- **WORK TASK**
Everything from the line that holds "How do I perform: Select" through the end of the data below should be output exactly, both ends included.

- **SOURCE INFORMATION**
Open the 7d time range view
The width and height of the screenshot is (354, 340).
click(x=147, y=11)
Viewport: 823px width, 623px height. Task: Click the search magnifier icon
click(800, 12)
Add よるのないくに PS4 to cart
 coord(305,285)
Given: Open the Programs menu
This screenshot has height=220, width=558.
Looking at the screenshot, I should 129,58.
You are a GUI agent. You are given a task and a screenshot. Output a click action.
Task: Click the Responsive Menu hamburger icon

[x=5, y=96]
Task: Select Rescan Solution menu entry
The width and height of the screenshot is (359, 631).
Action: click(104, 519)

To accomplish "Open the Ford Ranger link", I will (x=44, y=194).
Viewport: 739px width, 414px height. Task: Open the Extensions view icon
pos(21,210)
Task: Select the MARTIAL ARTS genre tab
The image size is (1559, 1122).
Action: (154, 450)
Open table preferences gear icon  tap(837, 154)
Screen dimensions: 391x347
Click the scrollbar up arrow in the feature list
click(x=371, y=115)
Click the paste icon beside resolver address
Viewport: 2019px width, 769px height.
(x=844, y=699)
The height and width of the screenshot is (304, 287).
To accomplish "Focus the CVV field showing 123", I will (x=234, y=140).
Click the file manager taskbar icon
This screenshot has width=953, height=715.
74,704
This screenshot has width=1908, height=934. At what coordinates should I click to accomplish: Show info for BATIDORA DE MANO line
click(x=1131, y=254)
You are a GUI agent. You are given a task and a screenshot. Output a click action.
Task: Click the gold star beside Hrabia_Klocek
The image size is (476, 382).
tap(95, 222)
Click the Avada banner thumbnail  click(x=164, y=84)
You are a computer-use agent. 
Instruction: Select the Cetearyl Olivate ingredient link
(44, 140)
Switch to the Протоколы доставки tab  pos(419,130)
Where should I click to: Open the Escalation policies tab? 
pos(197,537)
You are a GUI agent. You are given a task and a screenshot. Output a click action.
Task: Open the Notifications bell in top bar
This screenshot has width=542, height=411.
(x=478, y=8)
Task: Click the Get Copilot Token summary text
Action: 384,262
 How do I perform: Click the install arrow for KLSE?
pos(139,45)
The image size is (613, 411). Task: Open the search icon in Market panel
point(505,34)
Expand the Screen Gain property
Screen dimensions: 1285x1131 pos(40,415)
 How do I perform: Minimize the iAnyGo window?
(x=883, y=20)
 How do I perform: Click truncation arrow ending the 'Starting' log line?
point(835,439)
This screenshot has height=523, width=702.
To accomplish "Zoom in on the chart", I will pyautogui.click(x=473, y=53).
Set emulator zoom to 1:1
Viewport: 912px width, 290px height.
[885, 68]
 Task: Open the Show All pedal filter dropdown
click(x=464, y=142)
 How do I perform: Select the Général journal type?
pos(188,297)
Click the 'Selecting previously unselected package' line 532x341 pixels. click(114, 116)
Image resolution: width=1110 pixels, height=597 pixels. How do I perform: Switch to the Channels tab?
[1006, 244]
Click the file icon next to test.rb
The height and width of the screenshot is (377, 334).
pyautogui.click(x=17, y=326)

- **WRITTEN RESPONSE**
 How do I perform: Select the Général journal type?
pos(188,297)
Click the 'Selecting previously unselected package' line 532x341 pixels. click(114, 116)
Image resolution: width=1110 pixels, height=597 pixels. How do I perform: Switch to the Channels tab?
[1006, 244]
Click the file icon next to test.rb
The height and width of the screenshot is (377, 334).
pyautogui.click(x=17, y=326)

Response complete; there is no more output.